- _PROMPT_
In the excerpt below about the canoe and kayak trials at Lake Lanier, copy the passage between "It will play" and "at the national team trials.", inclusive, word for word.

- _EXCERPT_
- - -
The U.S. Canoe/Kayak National Team Trials are being held at the Lake Lanier Olympic Park at 3105 Clarks Bridge Road in Gainesville. Morgan House, manager of the venue, said the park was selected specifically for the event because of its high quality.

“The U.S. National Team headquarters is in Oklahoma City,” House said. “But they decided to come here for the national team trials. Oklahoma City has invested over $100 million in their facilities, but they still decided to come here.”

The national team trials are the first of several major canoe and kayak events at the park. The Canadian National Team trials are May 4-8, bringing more 2016 Olympic hopefuls to Gainesville.

Aaron Mann, director of communications for the USA Canoe/Kayak National Team, said Lake Lanier was chosen for the U.S. trials “because it is a world-class facility” and because it was scheduled to hold another major championship this spring.

It will play host to the Pan American Championships May 19-22, which Mann said are the continental Olympic Qualifier for the Americas.

In order to compete at the Pan American Championships, competitors have to win at the national team trials.

House said Gainesville beat out venues in Canada and Brazil for the honor of the Pan Am games.

The Gainesville- Hall ’96 Foundation board submitted a bid to bring the games to Lake Lanier.
- - -
- _DATA EXCERPT_
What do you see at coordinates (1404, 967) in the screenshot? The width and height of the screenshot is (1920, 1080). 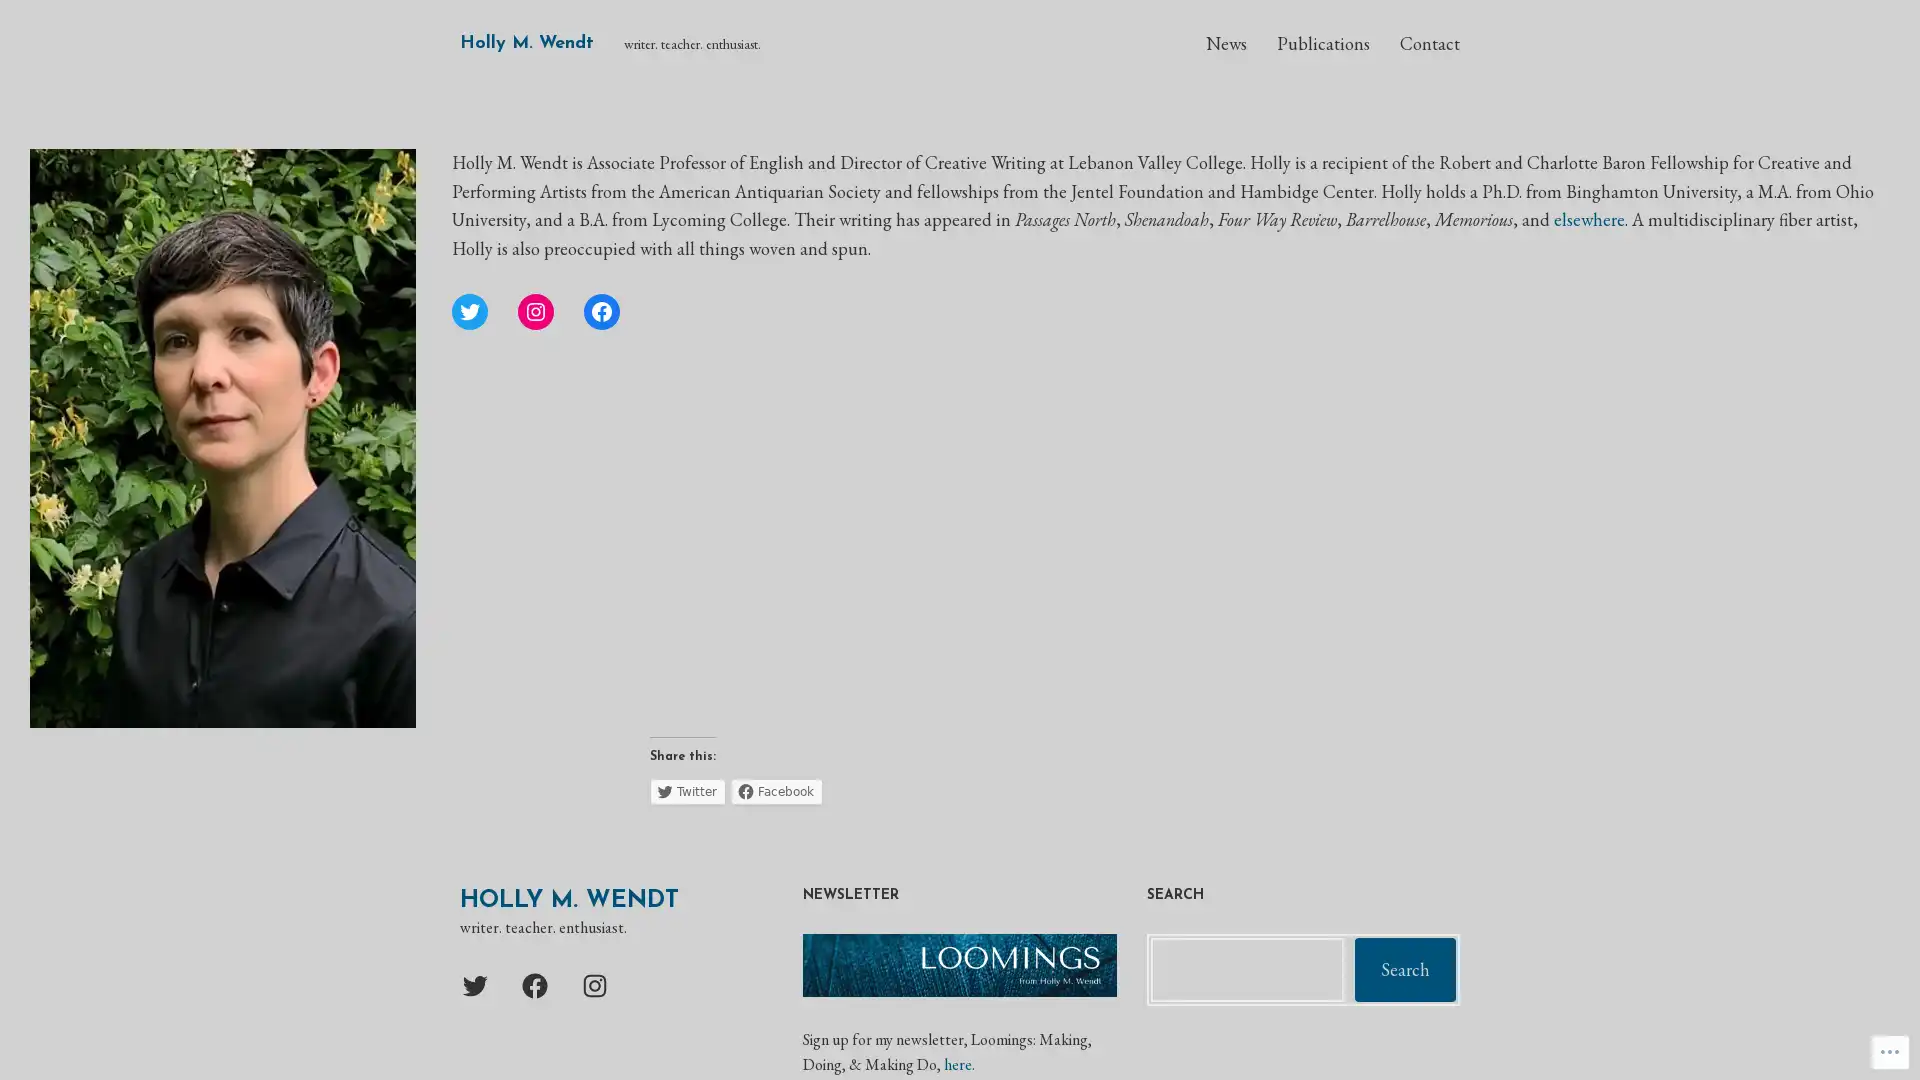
- - -
- _FULL OUTPUT_
It will play host to the Pan American Championships May 19-22, which Mann said are the continental Olympic Qualifier for the Americas.

In order to compete at the Pan American Championships, competitors have to win at the national team trials.